* _ABOUT THIS EXERCISE_:
Output only the lines that run from the line holding "Where should I" to the end of the data below, including both ends, without any pictures.
───── EXTRACTED MATERIAL
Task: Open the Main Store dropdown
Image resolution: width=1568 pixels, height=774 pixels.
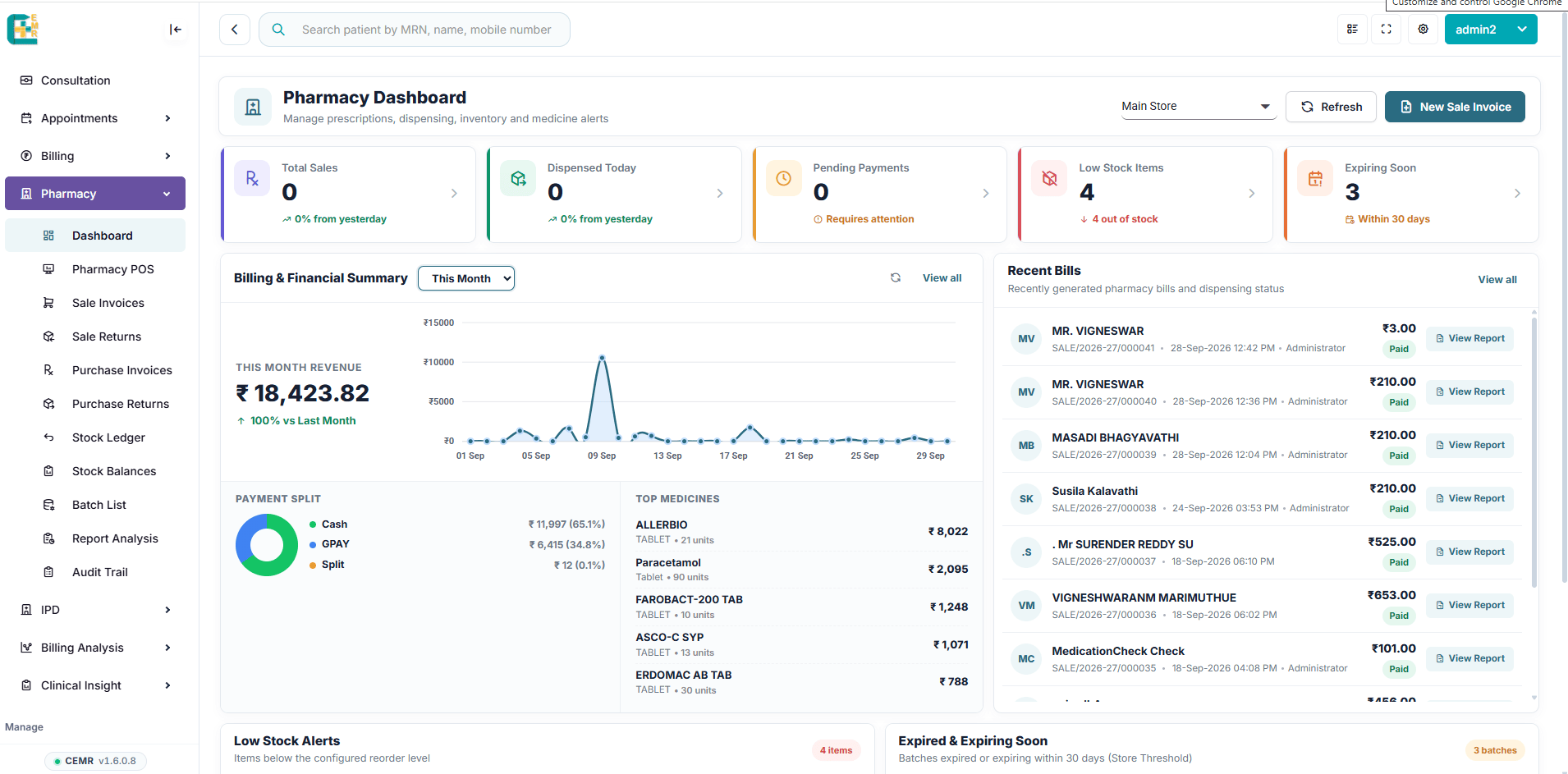Action: 1198,107
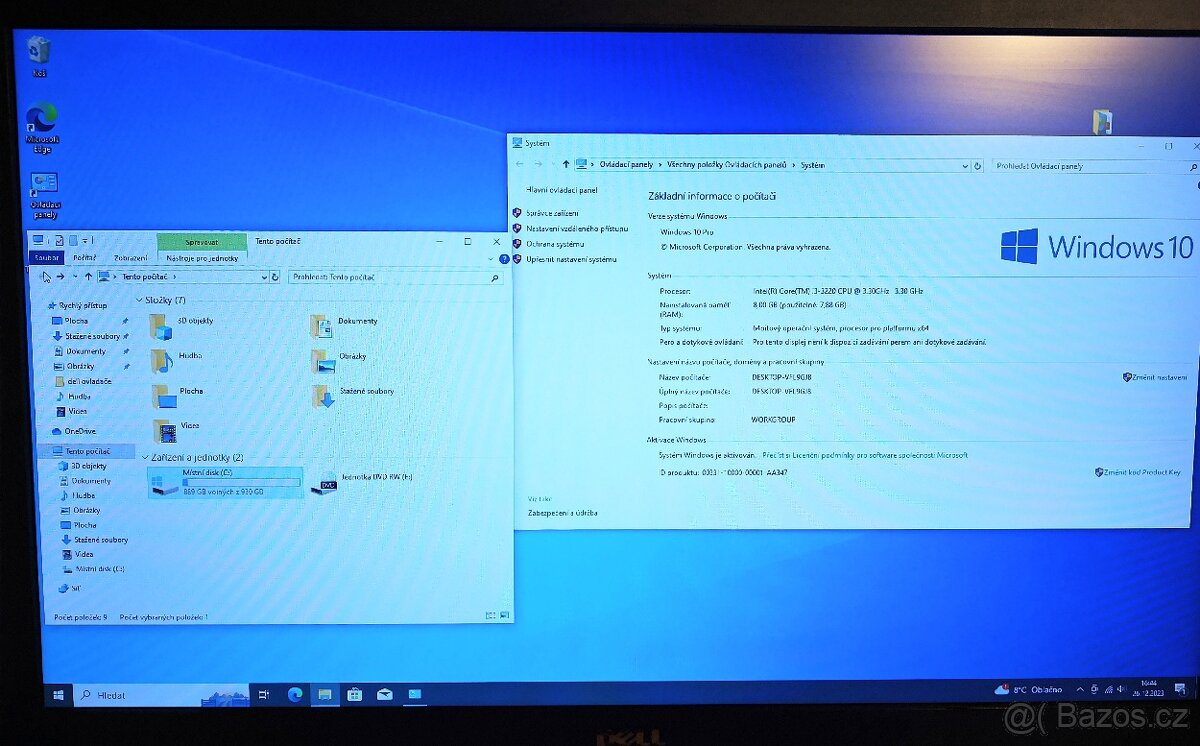
Task: Click Microsoft Edge desktop shortcut
Action: [41, 124]
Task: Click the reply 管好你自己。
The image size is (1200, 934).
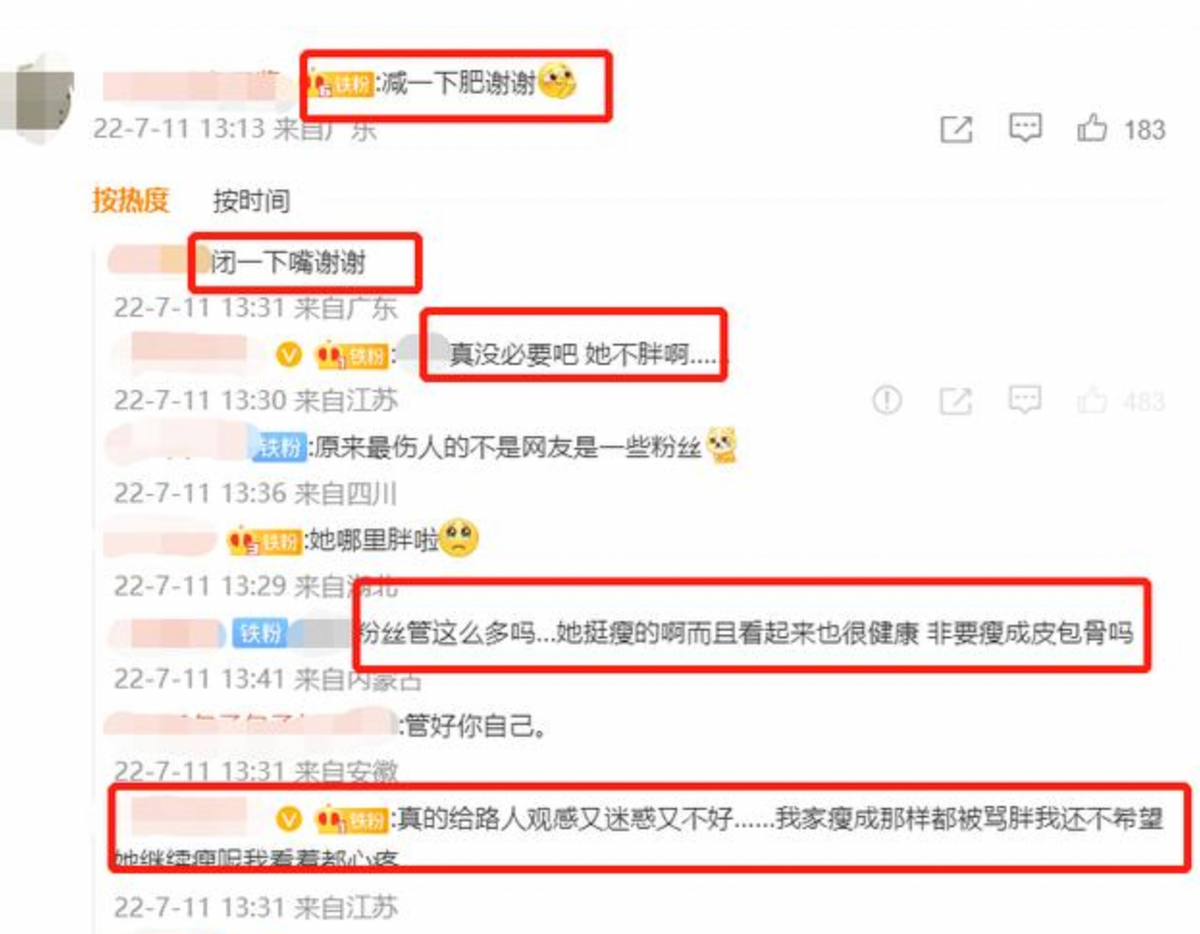Action: pos(475,727)
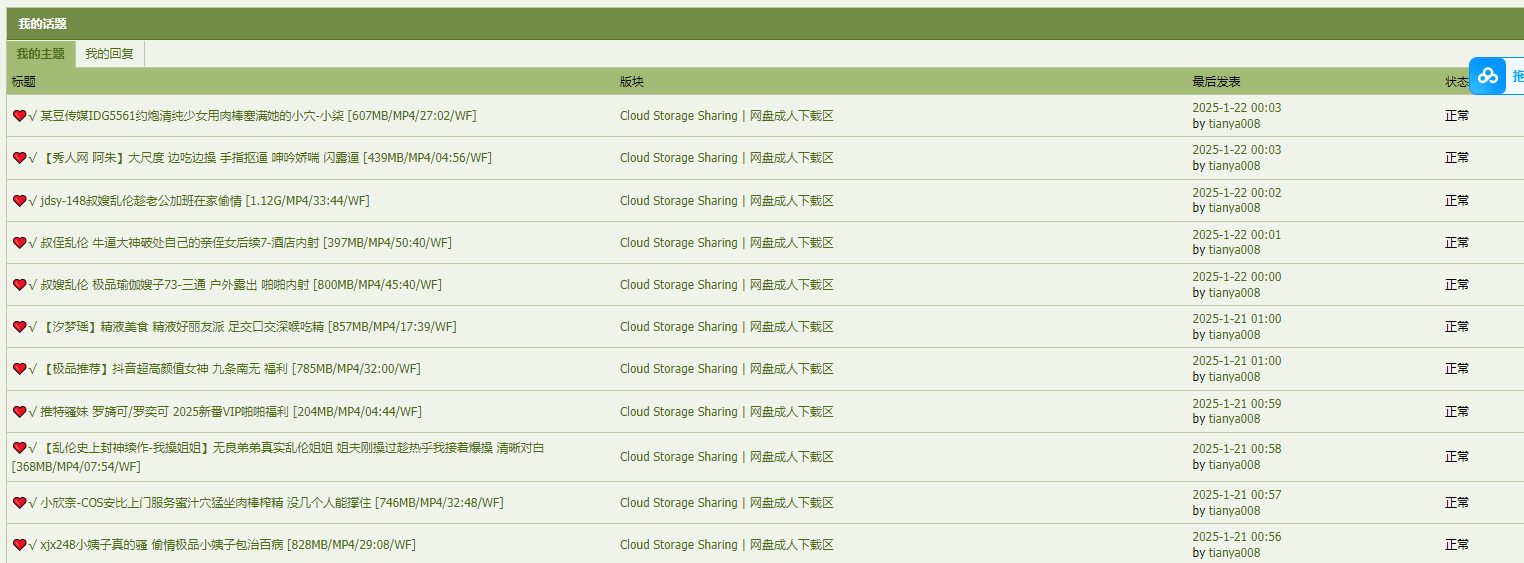1524x563 pixels.
Task: Open the 785MB/MP4/32:00 topic link
Action: click(x=230, y=369)
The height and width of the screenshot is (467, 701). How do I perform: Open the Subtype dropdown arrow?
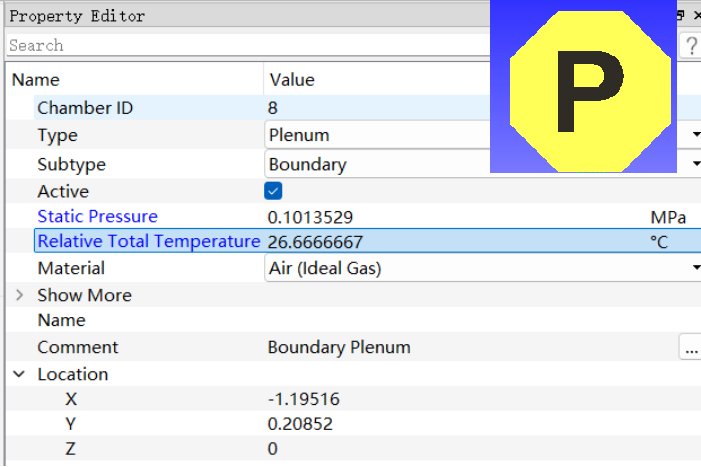tap(695, 164)
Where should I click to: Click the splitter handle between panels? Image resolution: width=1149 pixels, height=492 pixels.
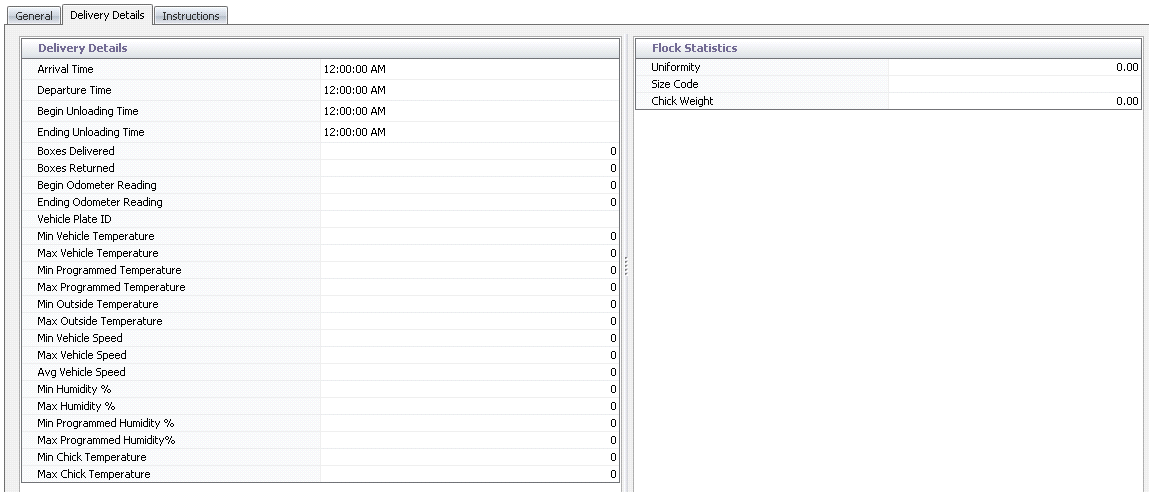pyautogui.click(x=627, y=265)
──────────
* _SOLUTION TO THE EXERCISE_:
Where should I click to: Click the splitter handle between panels? Image resolution: width=1149 pixels, height=492 pixels.
pyautogui.click(x=627, y=265)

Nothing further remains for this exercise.